Man-made emissions of carbon dioxide and other greenhouse gases, however, have upset this balance. A greenhouse gas is an atmospheric gas that lets sunlight pass through the atmosphere to reach the Earth. As the light hits the Earth, some of it bounces back toward space as infrared radiation, or heat. Greenhouse gases trap this heat in the atmosphere, thus making the world warmer in a phenomenon known as the greenhouse effect. A certain amount of greenhouse gases is necessary to control Earth’s climate and make the planet warm enough for life, but too much warming can also threaten life.
Natural processes occur which emit and remove carbon dioxide from the atmosphere in a complex ongoing exchange known as the carbon cycle. The processes responsible for the emissions of carbon dioxide are called sources and those that remove carbon dioxide are called sinks. Natural sources of CO2 include plant and animal respiration, such as human exhalations, and volcanic eruptions. Natural sinks include plant photosynthesis, during which plants remove carbon dioxide from the air to make sugars and store in plant biomass. Oceans are both a sink and a source, with tropical waters typically releasing carbon dioxide and colder ocean waters absorbing carbon dioxide.
In a healthy carbon cycle, the emissions of carbon dioxide are canceled out by the removals of carbon dioxide so that there is no net change in the atmosphere’s carbon dioxide concentration. Human activities such as metal production, mineral production, and burning of fossil fuels have increased emissions of carbon dioxide. Meanwhile, ocean pollution and deforestation, the cutting down of trees and other plants for timber, agriculture, and urban development, has impeded the natural processes of carbon dioxide removal. In the time between the Industrial Revolution of the 1700s and 2005, the concentration of carbon dioxide in the atmosphere rose 35%, indicating that the sources in the carbon cycle have outstripped the sinks.

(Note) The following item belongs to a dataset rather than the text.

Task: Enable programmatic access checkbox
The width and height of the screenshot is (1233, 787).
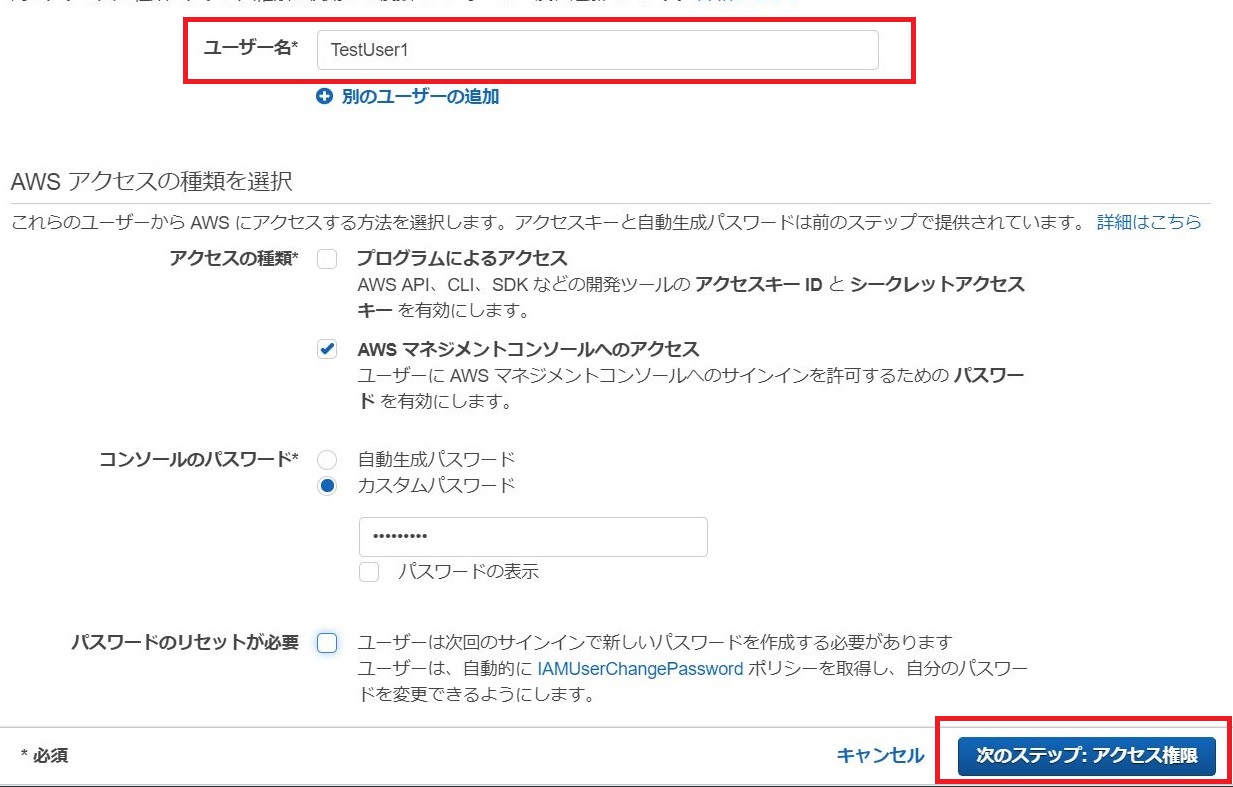Action: [326, 260]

When fossil fuels, such as coal, gas, or oil, are burned to create energy, they release carbon in the form of CO2. These fossil fuels are commonly burned to generate residential and industrial electricity, create heat, and move vehicles such as airplanes, trains, automobiles, and boats. Mineral production processes of lime, cement, and soda ash involve chemical reactions that transform chemicals within the raw materials to create emissions of carbon dioxide. CO2 emissions occur by similar means in the production of metals such as iron, zinc, and lead. The degradation of petroleum-based products and the production of chemicals such as ammonia also contribute to emissions of carbon dioxide.